1) Frais de gestion des complémentaires santé : des efforts nécessaires
La mission d'information pointe du doigt l'augmentation du coût de gestion des Ocam ces dix dernières années, "sans que les explications (...) ne justifient pleinement cette évolution". Elle préconise donc de renforcer l'information des assurés sur ce poste de dépenses :
- en chargeant l'Autorité de contrôle prudentiel et de résolution (ACPR) d'instaurer "une classification des organismes complémentaires d'assurance maladie en fonction du niveau de leurs frais de gestion" ;
- en obligeant les complémentaires à communiquer chaque année à leurs adhérents le montant moyen de leurs frais de gestion exprimé "en euros par an et par contrat".
2) Contrats responsables : faut-il revoir leur périmètre ?
Jugeant nécessaire une refonte du contrat responsable pour répondre aux besoins des assurés, les sénateurs de la mission d'information suggèrent de :
- définir un socle de base, assorti d'un taux réduit de taxe de solidarité additionnelle (TSA), auquel pourraient s'ajouter des options soumises au taux normal de TSA ;
- rendre optionnelle la prise en charge des médecines non conventionnelles (ostéopathie, acupuncture, etc.).
3) Une nouvelle aide à la complémentaire santé pour les retraités modestes
Pour soulager financièrement les retraités les plus fragiles, la mission d'information propose de créer une "complémentaire santé solidaire senior" (C2S senior) sur le modèle de la CSS. Elle serait destinée aux personnes âgées dont les ressources se situent entre le minimum vieillesse et un plafond à définir.
Moyennant une participation "modeste de l'ordre de 2 euros par jour", cette aide publique constituerait le troisième étage de la protection sociale des retraités. En effet, les retraités sont en première ligne des hausses de cotisations avec les augmentations des mutuelles pour seniors.
4) Courtage en assurance santé : la nécessité d'un encadrement
Pour lutter contre "l'opacité de l'activité de courtage, source de mécontentement", le rapport de la mission d'information invite à :
- élaborer une convention-type entre les Ocam et les courtiers ;
- interdire certains modes de commissionnement agressifs comme le précompte escompté.
5) Lisibilité des garanties : un enjeu pour le pouvoir d'achat
Estimant que le manque de clarté des contrats ne permet pas aux assurés de choisir la couverture la plus adaptée à leurs besoins, la mission d'information recommande aux complémentaires santé :
- d'exprimer systématiquement les niveaux de garanties en euros et plus seulement en pourcentage de la base de remboursement de la sécurité sociale ;
- d'adopter un standard de présentation des garanties, intégrant ou non la part AMO.
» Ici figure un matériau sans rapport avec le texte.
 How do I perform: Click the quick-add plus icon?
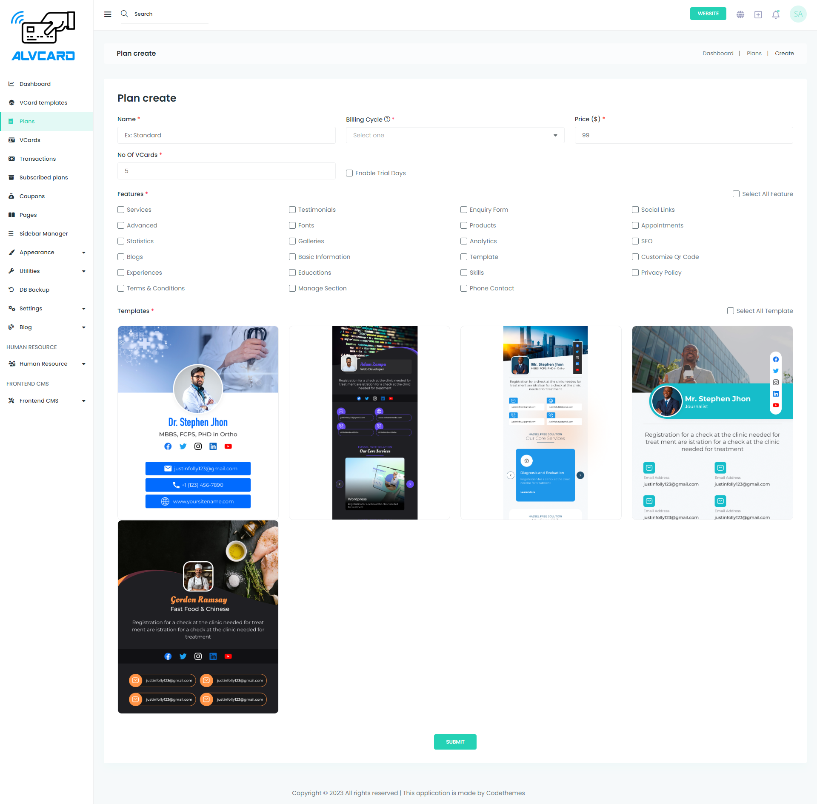758,14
6) Complémentaires santé et pouvoirs publics : renforcer le dialogue
Enfin, pour favoriser les échanges entre la sécurité sociale et les complémentaires santé, les sénateurs souhaitent faire du comité de dialogue avec les organismes complémentaires (Cdoc) une instance trimestrielle dont "l'ordre du jour et la feuille de route seraient définis conjointement par le gouvernement, l'Assurance maladie et les complémentaires santé".